- [Study material]:
* * * * *

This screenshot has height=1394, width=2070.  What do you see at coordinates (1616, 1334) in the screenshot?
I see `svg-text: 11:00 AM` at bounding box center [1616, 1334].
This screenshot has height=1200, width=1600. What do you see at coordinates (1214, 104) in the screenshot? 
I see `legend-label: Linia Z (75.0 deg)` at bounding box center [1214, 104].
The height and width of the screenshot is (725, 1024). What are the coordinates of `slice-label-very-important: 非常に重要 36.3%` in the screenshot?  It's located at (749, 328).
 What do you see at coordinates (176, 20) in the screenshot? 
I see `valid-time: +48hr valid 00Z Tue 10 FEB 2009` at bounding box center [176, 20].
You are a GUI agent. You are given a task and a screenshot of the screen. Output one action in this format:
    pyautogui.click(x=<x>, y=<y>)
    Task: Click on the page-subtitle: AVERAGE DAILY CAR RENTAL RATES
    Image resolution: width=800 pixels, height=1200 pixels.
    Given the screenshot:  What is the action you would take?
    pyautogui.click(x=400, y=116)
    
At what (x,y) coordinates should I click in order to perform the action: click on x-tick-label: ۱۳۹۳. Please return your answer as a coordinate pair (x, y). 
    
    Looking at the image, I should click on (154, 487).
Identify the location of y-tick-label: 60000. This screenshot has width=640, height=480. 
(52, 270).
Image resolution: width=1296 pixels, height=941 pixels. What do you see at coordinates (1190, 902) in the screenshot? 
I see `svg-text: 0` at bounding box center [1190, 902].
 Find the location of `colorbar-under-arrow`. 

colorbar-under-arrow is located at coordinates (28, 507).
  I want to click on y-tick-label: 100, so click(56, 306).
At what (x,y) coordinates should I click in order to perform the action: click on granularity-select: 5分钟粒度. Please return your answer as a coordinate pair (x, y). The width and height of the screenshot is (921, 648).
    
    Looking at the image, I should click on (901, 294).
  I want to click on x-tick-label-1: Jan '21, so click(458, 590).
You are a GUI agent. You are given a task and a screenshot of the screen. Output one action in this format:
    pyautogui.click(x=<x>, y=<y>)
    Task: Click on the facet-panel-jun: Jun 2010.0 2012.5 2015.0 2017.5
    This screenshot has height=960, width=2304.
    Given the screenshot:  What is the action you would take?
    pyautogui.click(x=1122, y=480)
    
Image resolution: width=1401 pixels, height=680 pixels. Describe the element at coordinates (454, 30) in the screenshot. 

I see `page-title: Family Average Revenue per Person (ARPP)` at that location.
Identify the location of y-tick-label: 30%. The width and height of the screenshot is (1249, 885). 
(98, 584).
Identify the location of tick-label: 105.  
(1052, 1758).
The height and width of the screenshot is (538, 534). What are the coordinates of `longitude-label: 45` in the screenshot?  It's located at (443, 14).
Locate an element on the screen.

* * * * *

- [What you have to do]: Reproduce every one of the records above verbatim, keeping each line identical to the original.

- [The completed task]:
This screenshot has height=1394, width=2070.  What do you see at coordinates (1616, 1334) in the screenshot?
I see `svg-text: 11:00 AM` at bounding box center [1616, 1334].
This screenshot has height=1200, width=1600. What do you see at coordinates (1214, 104) in the screenshot? 
I see `legend-label: Linia Z (75.0 deg)` at bounding box center [1214, 104].
The height and width of the screenshot is (725, 1024). What are the coordinates of `slice-label-very-important: 非常に重要 36.3%` in the screenshot?  It's located at (749, 328).
 What do you see at coordinates (176, 20) in the screenshot? 
I see `valid-time: +48hr valid 00Z Tue 10 FEB 2009` at bounding box center [176, 20].
You are a GUI agent. You are given a task and a screenshot of the screen. Output one action in this format:
    pyautogui.click(x=<x>, y=<y>)
    Task: Click on the page-subtitle: AVERAGE DAILY CAR RENTAL RATES
    Image resolution: width=800 pixels, height=1200 pixels.
    Given the screenshot:  What is the action you would take?
    pyautogui.click(x=400, y=116)
    
At what (x,y) coordinates should I click in order to perform the action: click on x-tick-label: ۱۳۹۳. Please return your answer as a coordinate pair (x, y). 
    
    Looking at the image, I should click on (154, 487).
Identify the location of y-tick-label: 60000. This screenshot has width=640, height=480. 
(52, 270).
Image resolution: width=1296 pixels, height=941 pixels. What do you see at coordinates (1190, 902) in the screenshot? 
I see `svg-text: 0` at bounding box center [1190, 902].
 Find the location of `colorbar-under-arrow`. 

colorbar-under-arrow is located at coordinates (28, 507).
  I want to click on y-tick-label: 100, so click(56, 306).
At what (x,y) coordinates should I click in order to perform the action: click on granularity-select: 5分钟粒度. Please return your answer as a coordinate pair (x, y). The width and height of the screenshot is (921, 648).
    
    Looking at the image, I should click on (901, 294).
  I want to click on x-tick-label-1: Jan '21, so click(458, 590).
You are a GUI agent. You are given a task and a screenshot of the screen. Output one action in this format:
    pyautogui.click(x=<x>, y=<y>)
    Task: Click on the facet-panel-jun: Jun 2010.0 2012.5 2015.0 2017.5
    This screenshot has height=960, width=2304.
    Given the screenshot:  What is the action you would take?
    pyautogui.click(x=1122, y=480)
    
Image resolution: width=1401 pixels, height=680 pixels. Describe the element at coordinates (454, 30) in the screenshot. 

I see `page-title: Family Average Revenue per Person (ARPP)` at that location.
Identify the location of y-tick-label: 30%. The width and height of the screenshot is (1249, 885). 
(98, 584).
Identify the location of tick-label: 105.  
(1052, 1758).
The height and width of the screenshot is (538, 534). What are the coordinates of `longitude-label: 45` in the screenshot?  It's located at (443, 14).
Locate an element on the screen.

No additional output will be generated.